Records for this task Start Marker

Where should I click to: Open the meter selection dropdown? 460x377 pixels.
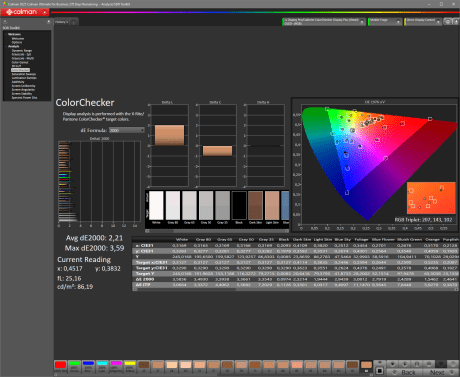[x=324, y=22]
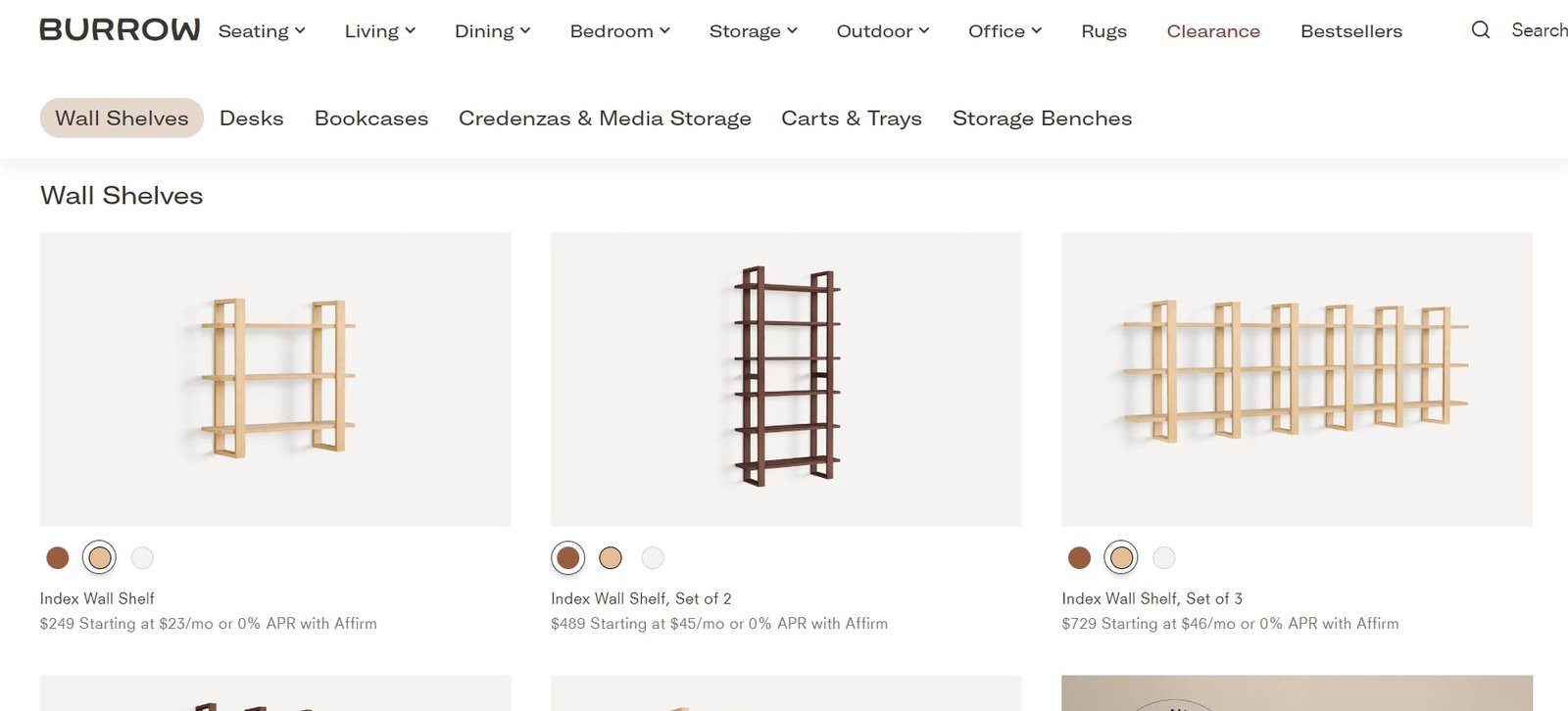Choose the lightest finish swatch for Set of 2

[x=653, y=557]
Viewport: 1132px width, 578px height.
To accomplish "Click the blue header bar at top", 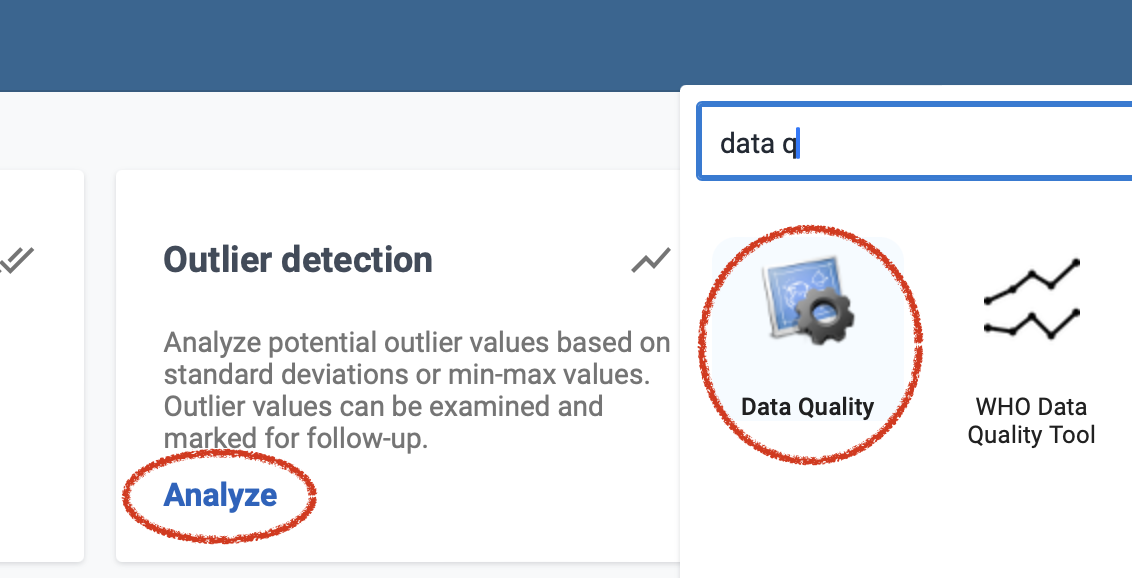I will click(x=566, y=45).
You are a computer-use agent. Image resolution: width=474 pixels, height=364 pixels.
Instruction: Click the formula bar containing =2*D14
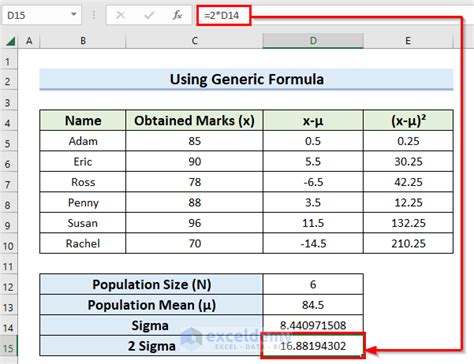pyautogui.click(x=333, y=15)
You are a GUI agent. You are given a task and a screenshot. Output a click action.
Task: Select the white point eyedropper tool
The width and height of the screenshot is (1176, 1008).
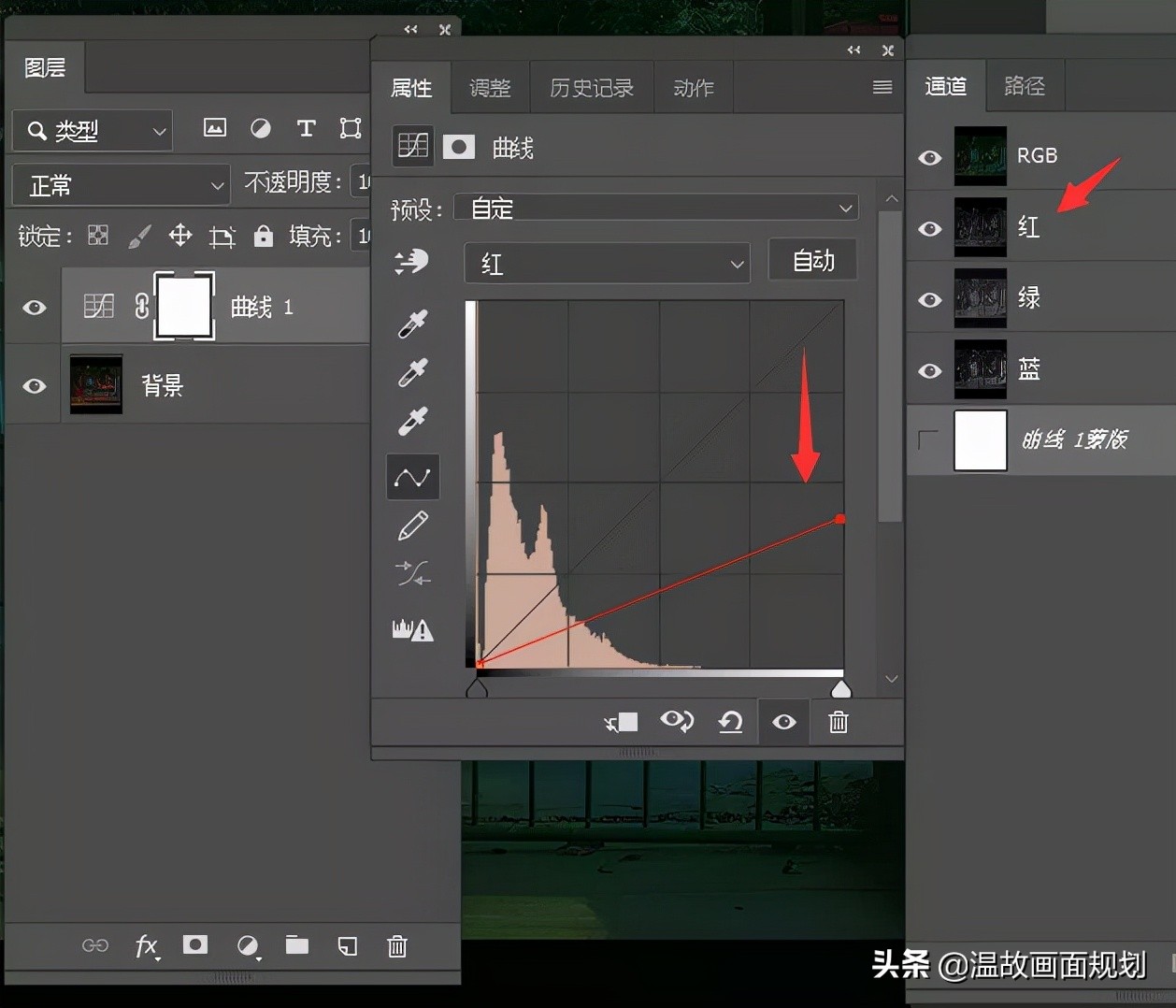pyautogui.click(x=412, y=422)
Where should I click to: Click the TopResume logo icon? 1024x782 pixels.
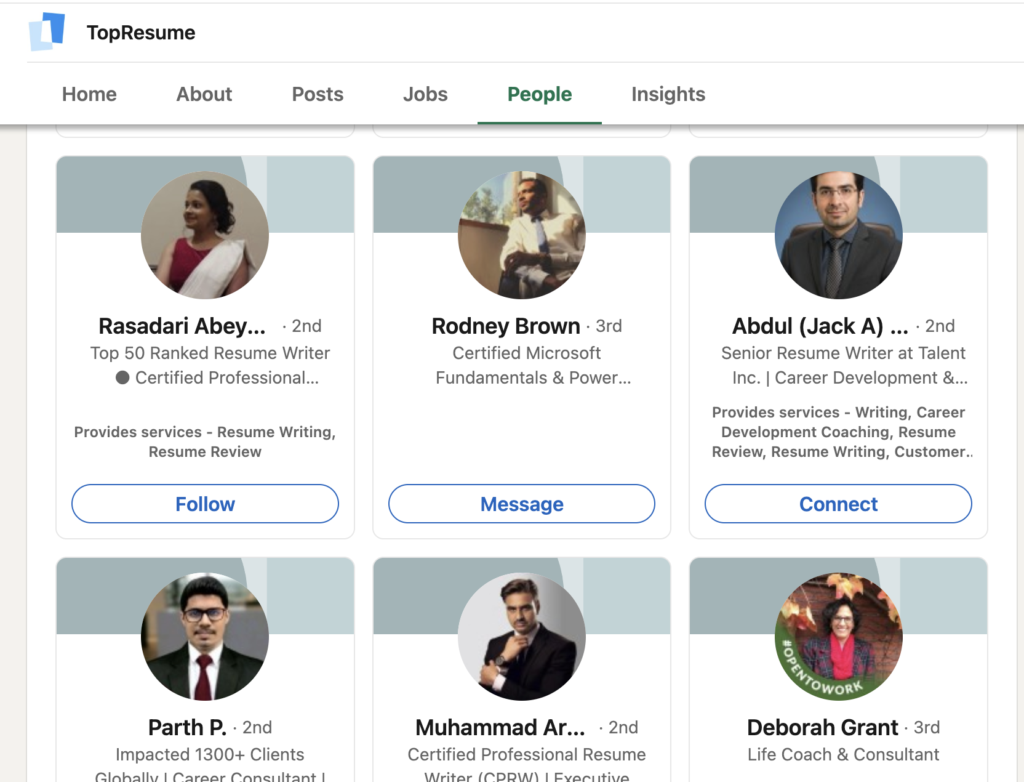coord(47,32)
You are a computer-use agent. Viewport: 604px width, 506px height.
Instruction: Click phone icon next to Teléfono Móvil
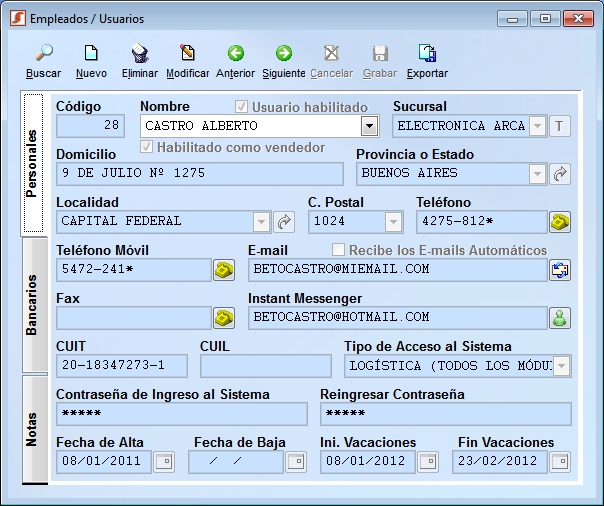223,270
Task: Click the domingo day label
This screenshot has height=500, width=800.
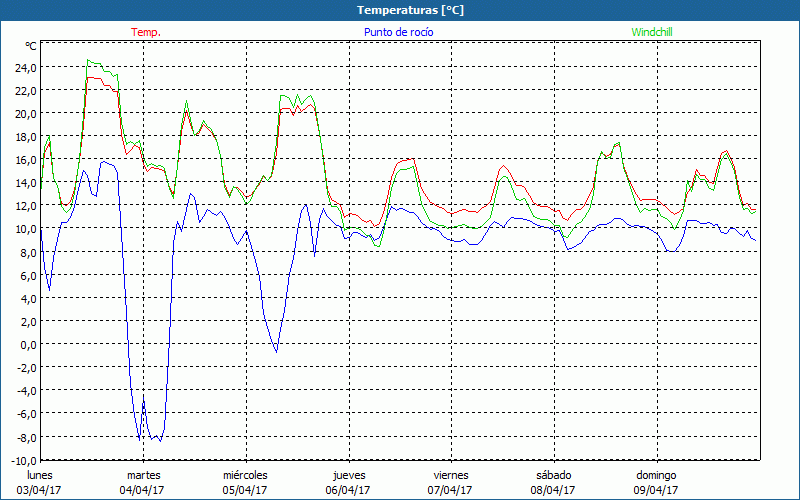Action: (656, 475)

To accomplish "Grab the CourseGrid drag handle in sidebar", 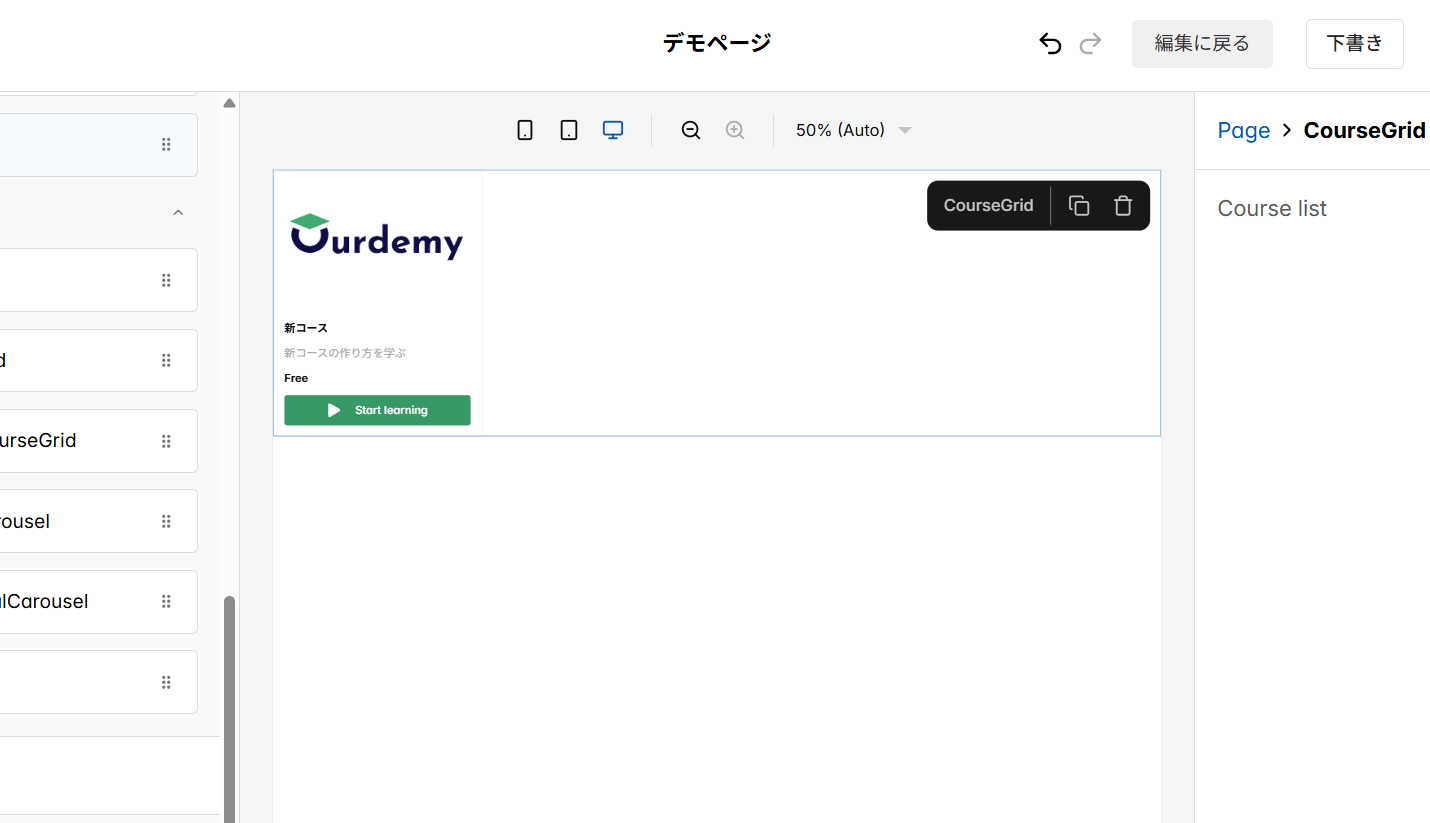I will 166,440.
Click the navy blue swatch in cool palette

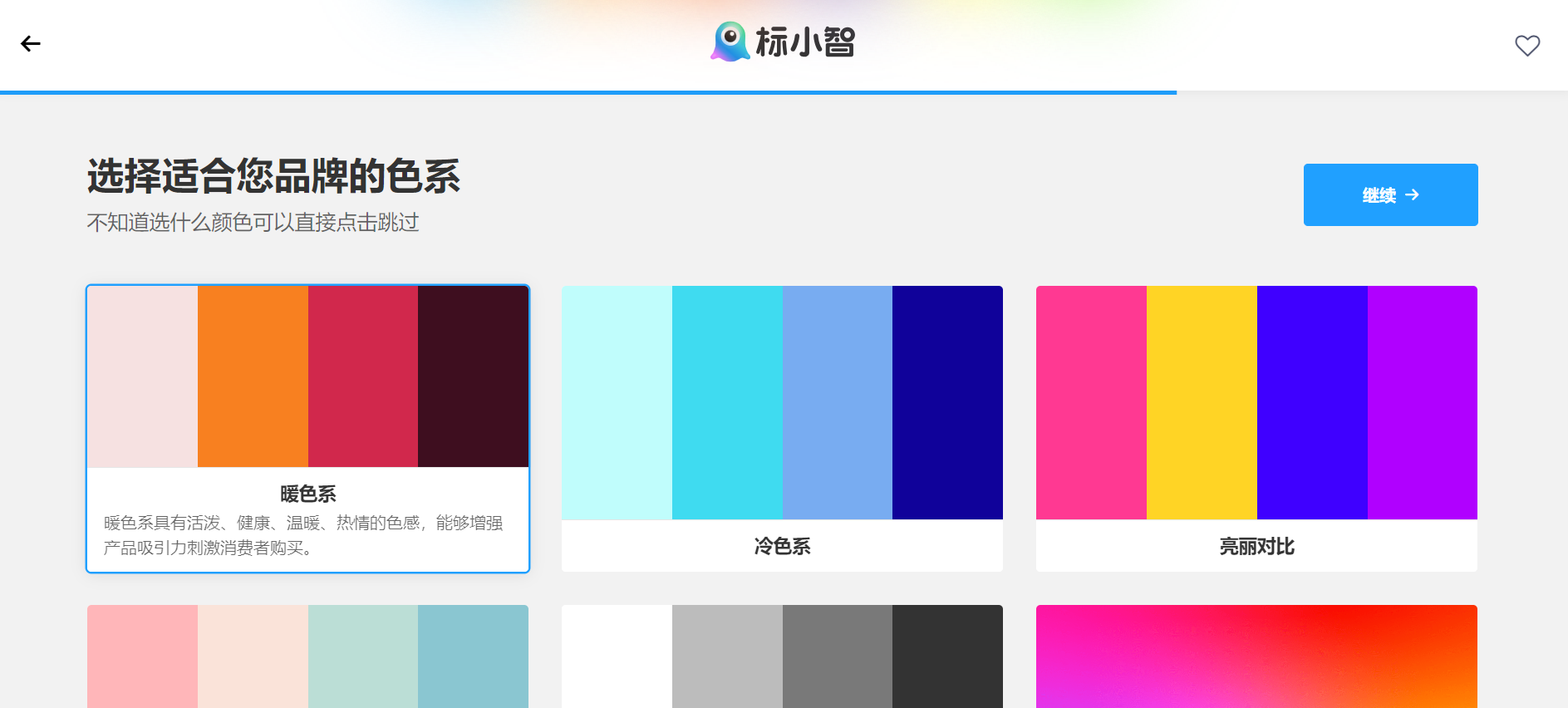[947, 402]
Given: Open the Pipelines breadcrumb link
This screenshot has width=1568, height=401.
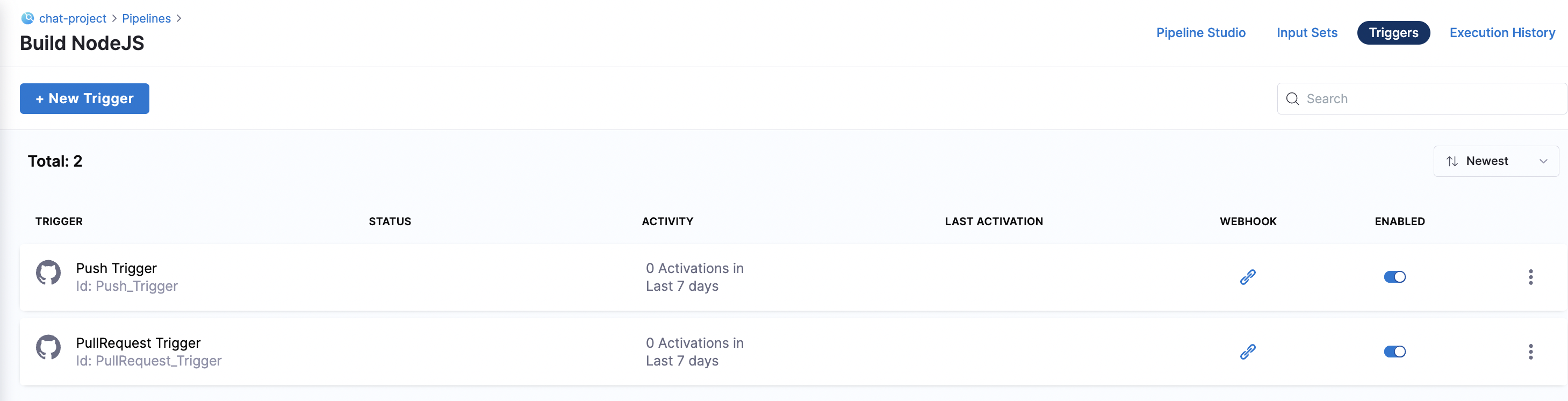Looking at the screenshot, I should coord(146,18).
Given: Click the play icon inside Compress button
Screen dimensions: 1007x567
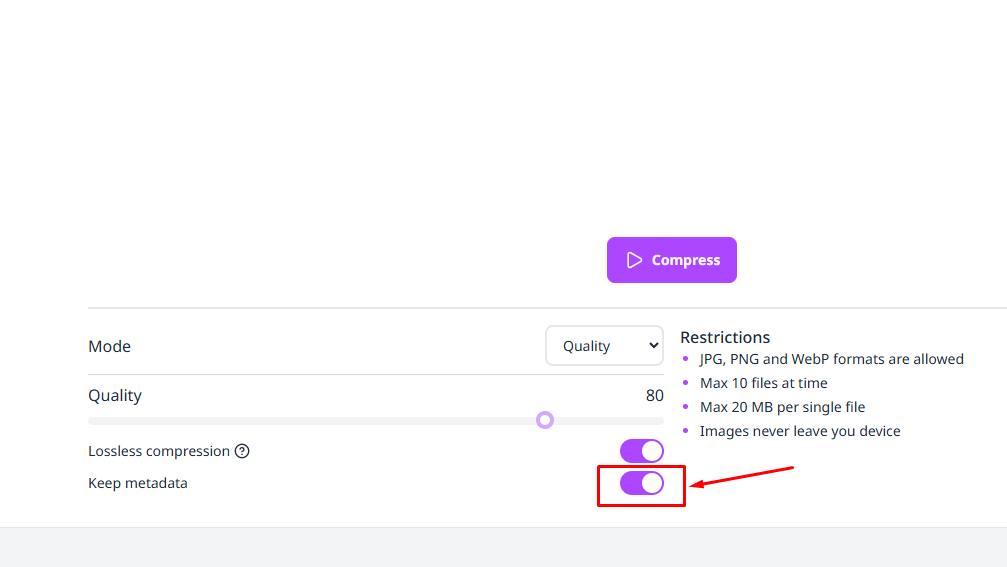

Records for this task End Marker

Find every line in the records above that contains the word "computer", and copy each one.

You are a computer-use agent. Image resolution: width=474 pixels, height=364 pixels.
You are a computer-use agent. Viewport: 604px width, 506px height.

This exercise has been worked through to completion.